Specific surface modifications of SiO2 NPs significantly reduce their immunomodulatory activity
In order to evaluate the possible reduction of immunomodulatory effects on the allergic response by the functionalization of SiO2 NPs, we evaluated the BAL cell infiltration in NS and S mice after intratracheal instillation of SiO2 NPs with PEG, amino, and phosphate surface modifications.
Similarly to SiO2 plain NPs, SiO2-PEG NPs exerted proinflammatory effects, with a significant increase of neutrophils and lymphocytes (P<0.001) and a minor increase of eosinophils (P<0.05), in NS mice. Moreover, functionalizing SiO2 plain NPs with PEG did not impair the immunomodulatory effect of SiO2 NPs in the BALF of S mice. Lymphocyte, neutrophil, and eosinophil total cell numbers were still significantly increased in the BALF of S mice (P<0.001) (Figure 4A).
In contrast, mice treated with SiO2-P or SiO2-NH2 (Figure 4B and C) showed minimal proinflammatory effects in NS mice, which reached significance only for neutrophil and eosinophil counts in SiO2-NH2-treated mice (P<0.05). In S mice, no significant effects on the BALF total cell count were shown compared to control, apart from a slight increase in the macrophage cell number after SiO2-NH2 instillation (P<0.05).
SiO2 and SiO2-PEG increase pulmonary inflammation and goblet cell necrosis
To further elucidate the effects of SiO2 NPs and their surface coatings, we evaluated pulmonary inflammation in the lung.
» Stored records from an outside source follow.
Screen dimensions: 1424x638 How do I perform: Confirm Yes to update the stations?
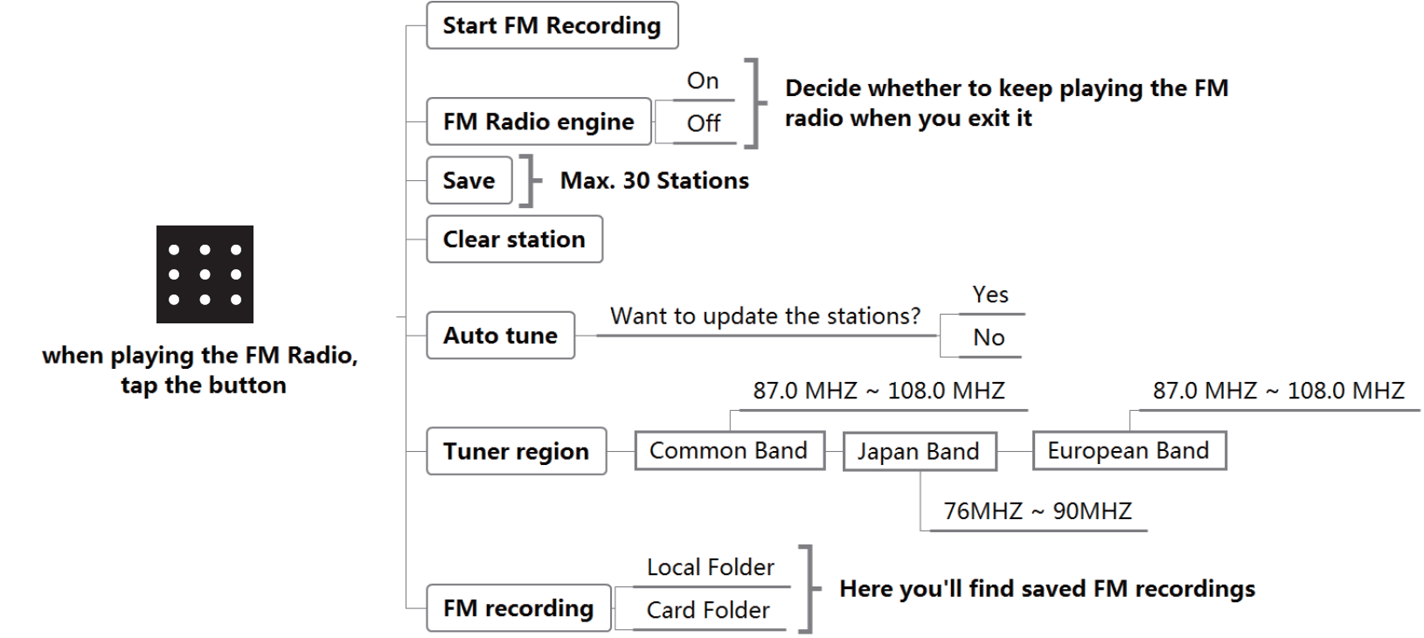(x=990, y=295)
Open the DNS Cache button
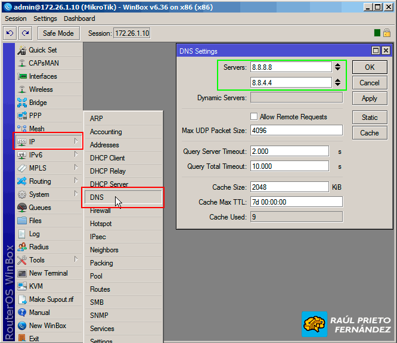 point(369,132)
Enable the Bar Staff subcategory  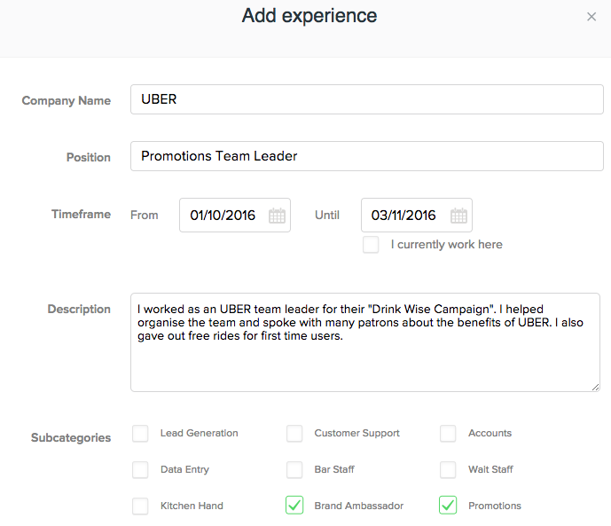pyautogui.click(x=294, y=470)
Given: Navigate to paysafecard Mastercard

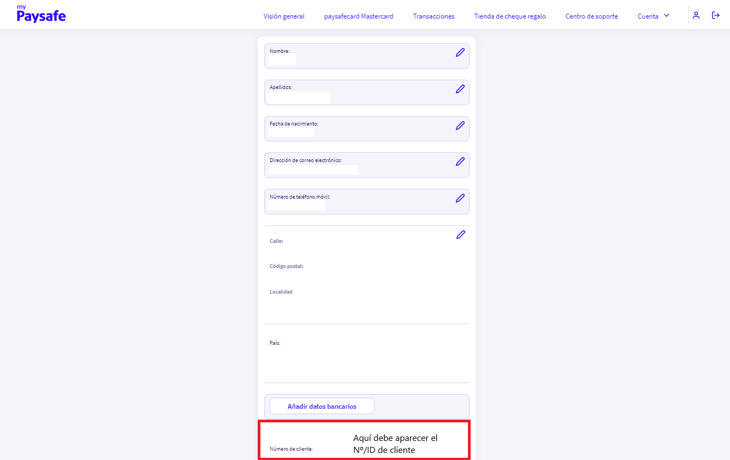Looking at the screenshot, I should click(x=359, y=16).
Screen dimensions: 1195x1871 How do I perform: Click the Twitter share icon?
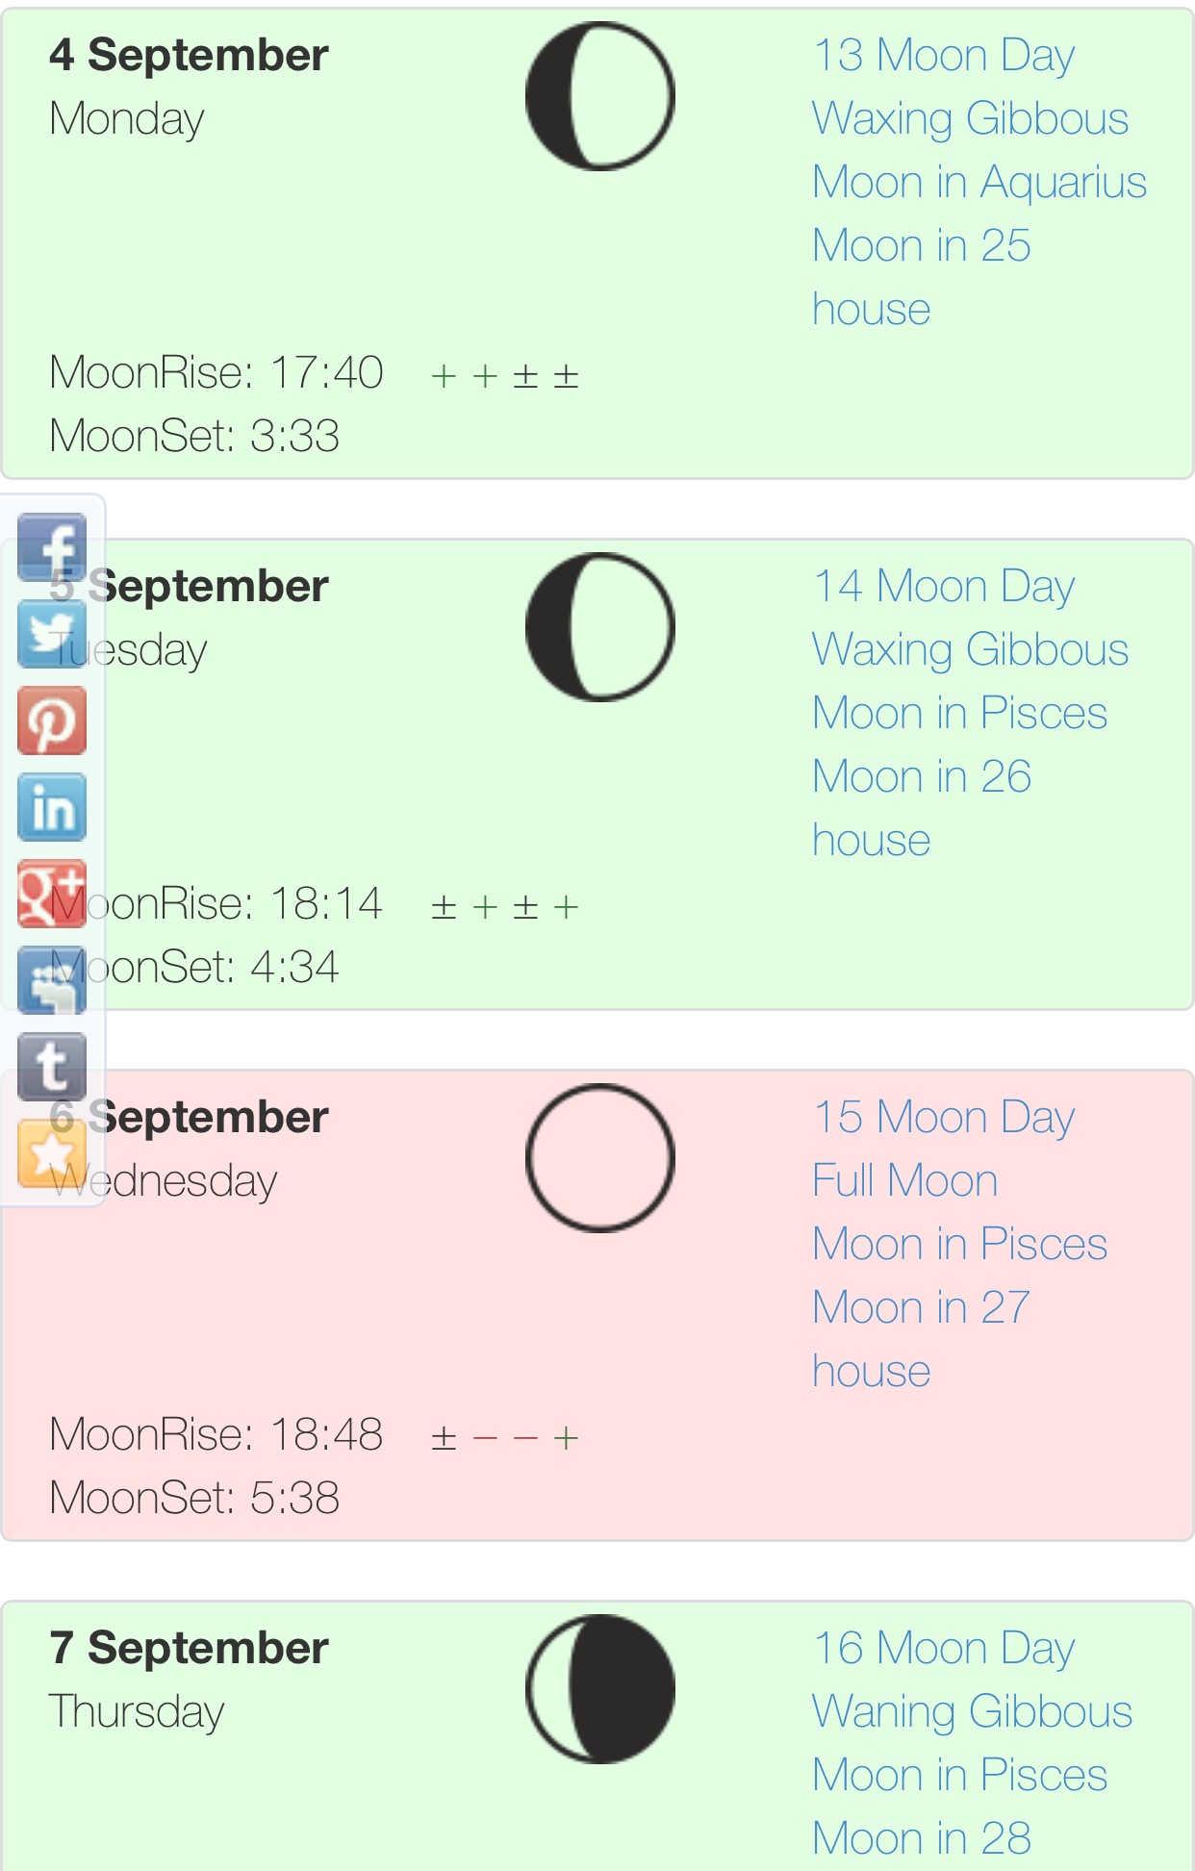coord(52,634)
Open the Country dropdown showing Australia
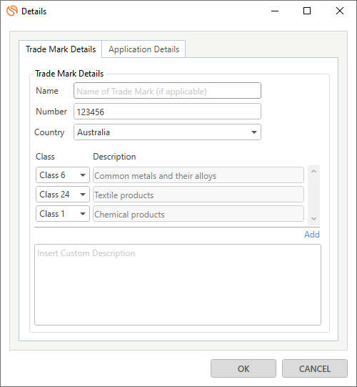The height and width of the screenshot is (387, 357). tap(167, 132)
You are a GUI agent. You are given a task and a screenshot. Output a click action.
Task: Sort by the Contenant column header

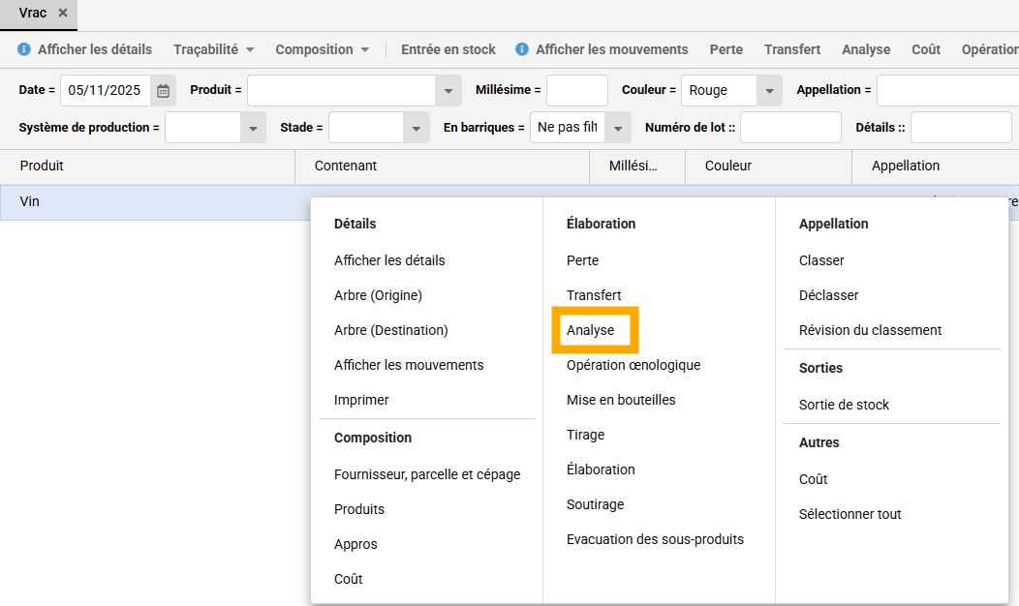pos(346,166)
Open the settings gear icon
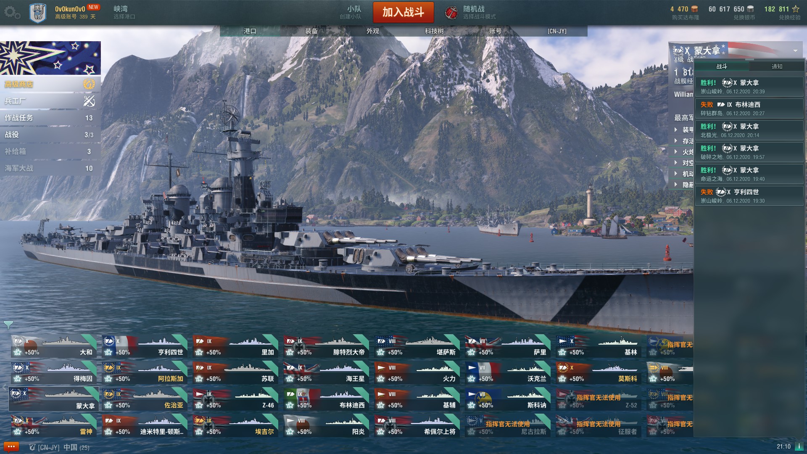 point(12,12)
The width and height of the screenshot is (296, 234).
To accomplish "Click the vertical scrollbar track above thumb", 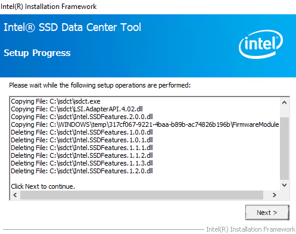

Intratracheal instillation of the supernatants of all four NP preparations did not affect pulmonary histopathology (Figure 5A). In S mice, SiO2 and SiO2-PEG NPs increased the inflammatory lung infiltrate and, although in higher degree SiO2-PEG, mucus hypersecretion when compared to sensitized SUP mice (Figure 5A). In contrast, mice treated with SiO2-P and SiO2-NH2 NPs showed minimal pulmonary inflammation when compared with sensitized SUP mice; these observations were in accordance with the effects observed in the BALF differential cell count in S mice. Irrespective of functionalization, SiO2 NPs did not induce pulmonary pathological alterations in NS mice (data not shown).
To evaluate structural changes of the airways following SiO2 NP instillation, SEM was performed. NS mice instilled with the four different particles and respective supernatants showed no significant ultrastructural modifications of the lung (data not shown), apart from sporadic hypotrophy of Clara cells present in all samples (Figure 5B). S mice instilled with the four different sensitized SUP developed the classical pulmonary alterations due to OVA sensitization and challenge, ie, metaplasia of Clara cells to mucus-secreting goblet cells (Figure 5B). Lungs of S mice instilled with SiO2 and SiO2-PEG NPs showed morphological alterations of goblet cells, including the perforation of cell membrane, indicating cell death (Figure 5B). In contrast, no additional effects due to particle exposure were observed in S mice instilled with SiO2-NH2 or SiO2-P (Figure 5B).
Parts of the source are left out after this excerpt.